After the system came back up, we found some files (between 1-10GB)
truncated. By truncated I mean the file sizes shrunk, and we lost the
tail of the files. Since the files were copied from another storage
system, we have the original to compare. Furthermore we have a cron job
that collect the file sizes once a day.
However, the troubling thing is, these files were all multiple days old,
and were not being written to or accessed at the time of the power outage.
Last week, I sensed some problems on the OS on one of the machines, and
so shut it down cleanly. And right after that, also upgraded the kernels
and rebooted all other 4 servers.

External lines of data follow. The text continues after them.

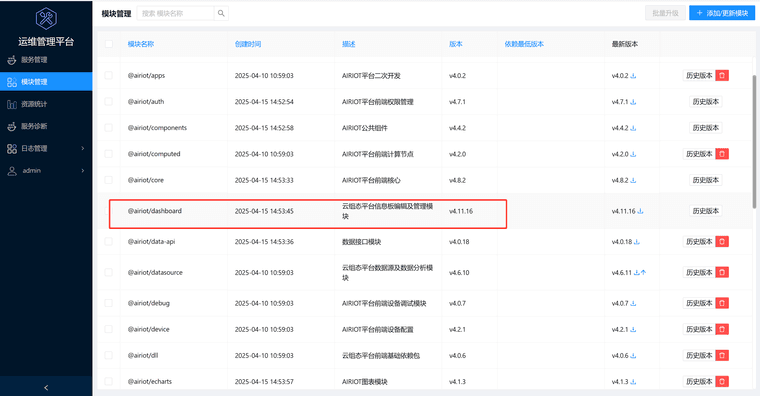The image size is (760, 396).
Task: Focus the 搜索 模块名称 search field
Action: pyautogui.click(x=175, y=14)
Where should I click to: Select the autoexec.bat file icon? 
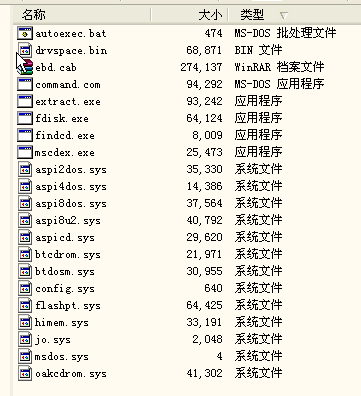coord(25,33)
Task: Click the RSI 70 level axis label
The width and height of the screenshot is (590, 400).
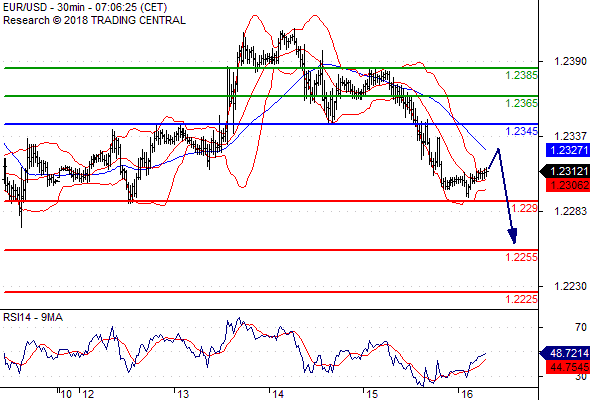Action: [581, 327]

After they all came back up, we
discovered truncated file again. I am sure the truncation occurred
within the 24 hours before or after the reboots since the file sizes we
had collected before the reboot differ from what we collected few hours
after the reboot. The file truncation occurred on the problematic
machine, and another one, which I have rebooted cleanly.
I tried to spend more time looking at the truncated files this time. I
found some of the smaller files actually got truncated to zero length.
I used xfs_bmap to look at the extend allocation, and saw that all of
them were using a single extent. So, by looking at the original file
size, and the start location of the truncated file, I tried to extract
the bits from the raw device, and saved it onto a different directory.
Something like this: dd if=/dev/hdc of=/u1/recovered bs=1
To my amaze, after I wrote the file out this way (assuming the complete
file were also occupying one single extent), the checksum matches the
original file which resides on the server where I had copied the file from.
These are my questions:
- Under what possible circumstances would the updated inode not written
to the disk, if the content of the file are already on disk?
- I tried to use block dump to debug while trying to reproduce the
problem on another test box. I notice xfssyncd and xfsbufd don't cause
data and inode to be writen to disk. It seems after a file is written,
data and dirtied inode are written to disk only when flush wakes up.
Does xfssyncd/xfsbufd only responsible for moving stuff to the system cache?
- Can all the flush processes die, or cease to work on a system and
still allow the system to function?
I have been trying to reproduce the problem on a test box for the last
few days but unsuccessful, except I see truncations on file newly
written, and not yet flushed to disk when I reset the test box. It seems
XFS is doing everything right. I tried writing through Gluster layer,
and writing directory to the XFS file system and see no different in
behavior. I would really like to get some ideas what else to look.